Excerpted passage —
━━━━

Introducing climate change in ten easy steps

The Earth is warming

The average surface temperature on Earth has risen by 1.1°C since the Industrial Revolution in the 1830s. Most of the warming has occurred in the past 35 years, with the seven warmest years on record taking place since 2010.

This warming is not part of the long-term trend related to glaciations or natural cycles of heating by the sun.

Warming of 1.1°C might not sound like much, but it has immense effects on the climate and environment, causing the melting of glaciers and ice sheets, rising sea levels, extreme weather events, changing rainfall patterns, ocean heating and acidification, damage to ecosystems, and changes in the ranges of plants and animals. These changes are predicted to continue and intensify in the future, especially if the warming continues.

How do we know this?

Temperature trends are based on millions of direct measurements since about 1850 and satellite data in recent decades. Longer records (back to 800,000 years) are made from indicators of temperature in ice cores, cave deposits, tree rings, and coral. The volumes of glaciers and ice sheets are calculated from direct measurements and satellite observations.

Who keeps track of climate change?

The Intergovernmental Panel on Climate Change (IPCC) is the leading international body responsible for assessing the science relevant to the risk of human-induced climate change, it’s impacts, and options for lessening the impacts.  The IPCC was formed in 1988 by the World Meteorological Organisation and the United Nations Environment Programme, and has 195 member states.  In compiling the most recent major report in August 2018, the IPCC pooled more than 6000 scientific publications, drew contributions from 133 scientists from around the world, and had more than 1000 scientists review the findings.  The next major IPCC report is due in 2022.

Global temperature trend since 1880

Land-ocean temperature index, 1880 to present, with base period 1951-1980.

The solid black line is the global annual mean and the solid red line is the five-year lowess smooth. The gray shading represents the total (LSAT and SST) annual uncertainty at a 95% confidence interval.

━━━━

Task data —
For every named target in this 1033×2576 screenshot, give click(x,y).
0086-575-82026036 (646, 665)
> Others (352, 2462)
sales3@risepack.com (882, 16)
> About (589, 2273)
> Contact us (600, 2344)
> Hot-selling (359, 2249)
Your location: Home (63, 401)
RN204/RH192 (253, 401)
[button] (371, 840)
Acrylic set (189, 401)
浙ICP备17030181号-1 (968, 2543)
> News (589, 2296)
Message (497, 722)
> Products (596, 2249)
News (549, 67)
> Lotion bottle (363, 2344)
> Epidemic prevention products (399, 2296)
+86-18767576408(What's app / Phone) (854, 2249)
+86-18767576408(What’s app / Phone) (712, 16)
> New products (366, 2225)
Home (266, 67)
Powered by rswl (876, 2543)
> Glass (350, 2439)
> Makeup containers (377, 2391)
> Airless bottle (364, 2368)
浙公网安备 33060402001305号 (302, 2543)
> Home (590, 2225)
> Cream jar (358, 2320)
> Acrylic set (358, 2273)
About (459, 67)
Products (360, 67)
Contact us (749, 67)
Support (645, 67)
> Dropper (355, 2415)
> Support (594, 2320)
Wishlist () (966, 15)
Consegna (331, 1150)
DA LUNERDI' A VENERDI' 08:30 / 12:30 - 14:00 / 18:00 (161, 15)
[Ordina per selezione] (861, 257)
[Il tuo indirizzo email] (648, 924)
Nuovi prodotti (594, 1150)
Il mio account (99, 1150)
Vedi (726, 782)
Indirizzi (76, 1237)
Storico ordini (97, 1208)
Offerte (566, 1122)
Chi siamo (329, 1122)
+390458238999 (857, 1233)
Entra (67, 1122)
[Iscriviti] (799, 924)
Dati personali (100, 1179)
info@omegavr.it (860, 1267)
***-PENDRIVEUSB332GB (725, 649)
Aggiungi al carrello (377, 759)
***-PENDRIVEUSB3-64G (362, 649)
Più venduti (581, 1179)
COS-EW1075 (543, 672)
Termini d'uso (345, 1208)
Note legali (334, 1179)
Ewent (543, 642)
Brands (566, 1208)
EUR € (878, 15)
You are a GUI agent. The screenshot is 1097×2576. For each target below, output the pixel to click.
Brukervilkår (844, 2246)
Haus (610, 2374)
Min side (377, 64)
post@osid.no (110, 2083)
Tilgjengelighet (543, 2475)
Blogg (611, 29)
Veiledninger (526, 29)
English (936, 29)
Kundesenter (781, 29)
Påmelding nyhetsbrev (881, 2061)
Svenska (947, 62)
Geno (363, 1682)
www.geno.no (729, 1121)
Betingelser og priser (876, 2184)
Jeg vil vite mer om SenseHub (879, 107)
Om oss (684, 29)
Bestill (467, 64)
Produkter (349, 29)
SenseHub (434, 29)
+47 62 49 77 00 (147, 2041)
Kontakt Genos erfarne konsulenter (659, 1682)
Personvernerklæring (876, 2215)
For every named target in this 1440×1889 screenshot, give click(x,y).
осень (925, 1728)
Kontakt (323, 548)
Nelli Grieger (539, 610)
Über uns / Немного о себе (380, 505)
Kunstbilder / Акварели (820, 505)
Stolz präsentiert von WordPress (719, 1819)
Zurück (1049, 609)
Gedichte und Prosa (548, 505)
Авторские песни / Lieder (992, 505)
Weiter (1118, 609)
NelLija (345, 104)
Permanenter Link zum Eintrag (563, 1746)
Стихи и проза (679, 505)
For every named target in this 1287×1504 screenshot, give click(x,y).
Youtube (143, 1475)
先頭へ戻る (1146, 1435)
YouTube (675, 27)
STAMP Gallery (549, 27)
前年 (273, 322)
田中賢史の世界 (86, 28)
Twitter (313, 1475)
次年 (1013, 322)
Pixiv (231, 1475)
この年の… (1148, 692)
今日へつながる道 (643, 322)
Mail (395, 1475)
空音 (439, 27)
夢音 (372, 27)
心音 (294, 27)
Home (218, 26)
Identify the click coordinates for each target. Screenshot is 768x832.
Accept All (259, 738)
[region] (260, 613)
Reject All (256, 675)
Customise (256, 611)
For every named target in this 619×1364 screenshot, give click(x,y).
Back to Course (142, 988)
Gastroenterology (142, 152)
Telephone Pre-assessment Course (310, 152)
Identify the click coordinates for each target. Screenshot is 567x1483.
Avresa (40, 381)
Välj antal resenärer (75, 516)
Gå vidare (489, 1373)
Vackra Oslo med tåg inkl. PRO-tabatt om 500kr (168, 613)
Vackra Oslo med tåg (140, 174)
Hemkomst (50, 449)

━━━━

Required task 1 —
According to the climate change introduction, in what year was the IPCC formed?
Required task 2 —
Please retype the listing, starting with its first line and going on through the line with "bottle (363, 2344)".

Exercise result 1 —
1988

Exercise result 2 —
For every named target in this 1033×2576 screenshot, give click(x,y).
0086-575-82026036 (646, 665)
> Others (352, 2462)
sales3@risepack.com (882, 16)
> About (589, 2273)
> Contact us (600, 2344)
> Hot-selling (359, 2249)
Your location: Home (63, 401)
RN204/RH192 (253, 401)
[button] (371, 840)
Acrylic set (189, 401)
浙ICP备17030181号-1 (968, 2543)
> News (589, 2296)
Message (497, 722)
> Products (596, 2249)
News (549, 67)
> Lotion bottle (363, 2344)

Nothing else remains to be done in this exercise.